Part of me wonders if perhaps she was told to make sure that any home sewing could take home her book and learn to sew the “couture” way, and she realized that very few home sewers will put up with much hand sewing with their fancy new sewing machines sitting right next to them. “Couture is Judgement!” she says, encouraging you to make the call yourself as different issues come up. Perhaps she just used her “judgement” to decided that machine sewing everything wouldn’t make much difference. She makes many and repeated claims to perfection being a necessary part of couture, but can’t seem to bring herself to actually hold to it. She even says

“My field is couture. Oh, you know what that means–structure, hand-stitching, shaping, attitude, and beautiful fabric.”


But for her, it seems that attitude and beautiful fabric trump structure, hand-stitching, and shaping. For her, attitude and beautiful fabric is the heart of couture; the rest is a nice after-thought, but not overly important. In her epilogue, she tells this story:

“On a trip back to Rhode Island to my cousin’s 25th wedding anniversary, I needed a fancy dress. Very few of my family had seen me since I opened my fabric store and sewing school. I wanted a prosperity dress. Mary Margaret, a modern couturier, and I teamed up. I designed and she masterfully executed a black chiffon with satin and gold stripes dress. She would surely tell you of the hours it took to perfect the miles of double bias ruffles that fluttered around the neck and down the back. . . It’s the kind of dress that never asks the question “How are you doing?” The answer is revealed in the dress.”
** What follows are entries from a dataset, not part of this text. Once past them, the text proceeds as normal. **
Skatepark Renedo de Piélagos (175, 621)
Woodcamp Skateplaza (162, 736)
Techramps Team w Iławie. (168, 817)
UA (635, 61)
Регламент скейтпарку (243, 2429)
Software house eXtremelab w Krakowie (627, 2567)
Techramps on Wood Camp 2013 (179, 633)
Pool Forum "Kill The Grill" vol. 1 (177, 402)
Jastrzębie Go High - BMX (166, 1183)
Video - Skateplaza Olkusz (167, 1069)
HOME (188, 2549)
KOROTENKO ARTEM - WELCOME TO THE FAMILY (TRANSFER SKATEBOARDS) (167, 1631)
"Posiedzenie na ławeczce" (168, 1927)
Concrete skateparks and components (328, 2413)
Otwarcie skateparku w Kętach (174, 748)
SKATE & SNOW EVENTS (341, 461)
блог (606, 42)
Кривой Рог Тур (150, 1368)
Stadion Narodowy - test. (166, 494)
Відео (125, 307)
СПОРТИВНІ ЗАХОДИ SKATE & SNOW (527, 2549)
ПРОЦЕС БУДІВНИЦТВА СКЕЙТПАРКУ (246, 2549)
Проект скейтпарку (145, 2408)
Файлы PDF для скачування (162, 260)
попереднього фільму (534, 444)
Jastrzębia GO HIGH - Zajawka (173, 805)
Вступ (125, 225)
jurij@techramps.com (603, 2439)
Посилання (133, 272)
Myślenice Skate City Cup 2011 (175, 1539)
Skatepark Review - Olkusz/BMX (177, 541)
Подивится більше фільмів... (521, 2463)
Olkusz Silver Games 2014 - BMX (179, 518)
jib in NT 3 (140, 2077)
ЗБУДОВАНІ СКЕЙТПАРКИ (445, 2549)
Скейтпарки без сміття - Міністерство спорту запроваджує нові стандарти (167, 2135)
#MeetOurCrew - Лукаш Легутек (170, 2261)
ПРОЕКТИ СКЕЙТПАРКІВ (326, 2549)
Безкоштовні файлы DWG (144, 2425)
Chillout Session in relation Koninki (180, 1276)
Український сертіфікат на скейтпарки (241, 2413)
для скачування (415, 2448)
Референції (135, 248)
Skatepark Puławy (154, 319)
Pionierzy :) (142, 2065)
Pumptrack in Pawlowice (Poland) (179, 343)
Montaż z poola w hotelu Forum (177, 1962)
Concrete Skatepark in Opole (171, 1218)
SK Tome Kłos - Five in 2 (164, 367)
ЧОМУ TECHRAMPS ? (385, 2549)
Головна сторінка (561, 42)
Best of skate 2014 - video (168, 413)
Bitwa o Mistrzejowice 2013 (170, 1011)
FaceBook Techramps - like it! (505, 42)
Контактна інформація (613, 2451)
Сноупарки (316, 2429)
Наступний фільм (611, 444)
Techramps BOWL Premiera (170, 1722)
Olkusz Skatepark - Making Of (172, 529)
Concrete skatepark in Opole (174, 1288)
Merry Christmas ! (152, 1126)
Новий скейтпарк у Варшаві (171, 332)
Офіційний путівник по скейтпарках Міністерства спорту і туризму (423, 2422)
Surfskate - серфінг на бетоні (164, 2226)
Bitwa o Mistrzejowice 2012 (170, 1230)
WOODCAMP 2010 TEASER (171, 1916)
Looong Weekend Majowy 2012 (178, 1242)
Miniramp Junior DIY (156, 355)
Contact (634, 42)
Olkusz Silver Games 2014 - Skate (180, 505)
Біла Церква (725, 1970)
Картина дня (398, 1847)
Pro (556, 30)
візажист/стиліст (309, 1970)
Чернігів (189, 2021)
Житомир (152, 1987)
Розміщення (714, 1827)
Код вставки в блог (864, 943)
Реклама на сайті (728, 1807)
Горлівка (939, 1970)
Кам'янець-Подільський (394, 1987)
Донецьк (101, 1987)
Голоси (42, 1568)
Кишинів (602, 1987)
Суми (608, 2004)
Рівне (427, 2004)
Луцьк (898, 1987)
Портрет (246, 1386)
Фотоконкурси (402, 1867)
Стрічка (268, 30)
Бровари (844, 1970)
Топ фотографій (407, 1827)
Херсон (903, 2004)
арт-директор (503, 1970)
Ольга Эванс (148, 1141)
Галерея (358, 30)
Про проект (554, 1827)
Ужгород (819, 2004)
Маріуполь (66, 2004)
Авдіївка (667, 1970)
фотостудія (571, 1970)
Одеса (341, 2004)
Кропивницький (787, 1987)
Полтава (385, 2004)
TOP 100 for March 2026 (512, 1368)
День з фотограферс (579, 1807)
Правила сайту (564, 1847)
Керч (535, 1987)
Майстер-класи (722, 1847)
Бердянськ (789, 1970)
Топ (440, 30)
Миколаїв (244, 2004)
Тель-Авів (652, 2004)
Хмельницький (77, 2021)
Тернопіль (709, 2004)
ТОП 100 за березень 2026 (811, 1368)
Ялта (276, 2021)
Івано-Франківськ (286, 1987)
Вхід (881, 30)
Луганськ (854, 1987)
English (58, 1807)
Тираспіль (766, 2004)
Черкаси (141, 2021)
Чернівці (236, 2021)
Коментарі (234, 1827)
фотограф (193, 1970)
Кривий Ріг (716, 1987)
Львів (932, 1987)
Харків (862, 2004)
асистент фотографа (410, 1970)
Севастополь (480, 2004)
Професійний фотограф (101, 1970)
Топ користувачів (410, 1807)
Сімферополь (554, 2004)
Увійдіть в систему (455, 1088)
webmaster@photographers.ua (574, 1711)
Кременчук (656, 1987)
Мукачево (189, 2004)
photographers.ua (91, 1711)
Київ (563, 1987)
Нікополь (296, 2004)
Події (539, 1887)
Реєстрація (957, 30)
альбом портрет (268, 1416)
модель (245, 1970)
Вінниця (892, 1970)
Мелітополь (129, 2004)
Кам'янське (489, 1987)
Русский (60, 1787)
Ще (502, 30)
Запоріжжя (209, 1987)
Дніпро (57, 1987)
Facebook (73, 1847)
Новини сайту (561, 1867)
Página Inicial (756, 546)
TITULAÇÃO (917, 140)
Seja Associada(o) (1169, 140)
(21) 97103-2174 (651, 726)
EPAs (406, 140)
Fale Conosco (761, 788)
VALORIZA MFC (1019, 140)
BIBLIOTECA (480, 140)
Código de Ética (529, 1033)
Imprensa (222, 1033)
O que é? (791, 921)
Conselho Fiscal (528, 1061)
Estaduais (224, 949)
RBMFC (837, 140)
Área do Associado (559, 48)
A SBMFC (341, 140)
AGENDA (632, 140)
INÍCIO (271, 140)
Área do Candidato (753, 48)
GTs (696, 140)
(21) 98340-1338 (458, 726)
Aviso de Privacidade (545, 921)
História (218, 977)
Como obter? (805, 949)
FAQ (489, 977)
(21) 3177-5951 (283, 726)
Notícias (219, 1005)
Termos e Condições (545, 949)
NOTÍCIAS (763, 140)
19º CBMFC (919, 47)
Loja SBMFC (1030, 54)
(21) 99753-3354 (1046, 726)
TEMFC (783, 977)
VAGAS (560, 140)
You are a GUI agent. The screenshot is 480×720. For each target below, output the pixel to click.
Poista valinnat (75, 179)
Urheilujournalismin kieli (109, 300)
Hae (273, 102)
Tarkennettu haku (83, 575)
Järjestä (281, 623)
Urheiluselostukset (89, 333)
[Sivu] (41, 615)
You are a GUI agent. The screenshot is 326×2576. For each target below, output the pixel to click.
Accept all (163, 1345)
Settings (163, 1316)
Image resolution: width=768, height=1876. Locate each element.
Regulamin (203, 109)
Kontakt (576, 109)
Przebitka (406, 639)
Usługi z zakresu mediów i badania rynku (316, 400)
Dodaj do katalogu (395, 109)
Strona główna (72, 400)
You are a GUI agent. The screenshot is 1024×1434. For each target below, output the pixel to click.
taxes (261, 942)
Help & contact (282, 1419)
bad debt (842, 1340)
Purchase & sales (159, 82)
To her, this is the epitome of couture–to parade wealth, stature, honor. To me, this story was the epitome of how we are different. To me, the construction is what makes it couture; to her, the attitude and appearance. I also felt sad for her that she felt the need to wear a “prosperity” dress to visit with her family. I can more understand the desire for a “prosperity” dress when one is amongst strangers, but family is where you are supposed to be loved and accepted regardless of how much “prosperity” one has, or what kind of clothes you are wearing. (I do, however, believe in dressing for the occasion. If anniversary party was formal or fancy, it would have been rather disrespectful to the whole event to show up in jeans and a t-shirt.)

When one who is learning how to play the piano watches a master pianist, who has practiced for years on end and refined their skill continually, the beginner will not be instantly assured that playing the piano perfectly is easy and accessible to all. But they will be challenged to improve, to continue to practice, to strive for a greater level of skill. In the same way, I would rather see a “couture” book that challenged me, that showed me what to strive for, even though I could not reach out and take it right away.

I found this book to be interesting, and even inspiring at some points. But I didn’t find it to be very challenging. She wishes to make couture easy and accessible to all, but as with all things in life, the more you are willing to put in, the more you will get out. Exclusiveness cannot be had by all, or it is no longer exclusive. Couture cannot become easy and accessible to all without ceasing to be couture. As the saying goes, “Remember, you’re special. . .just like everyone else.”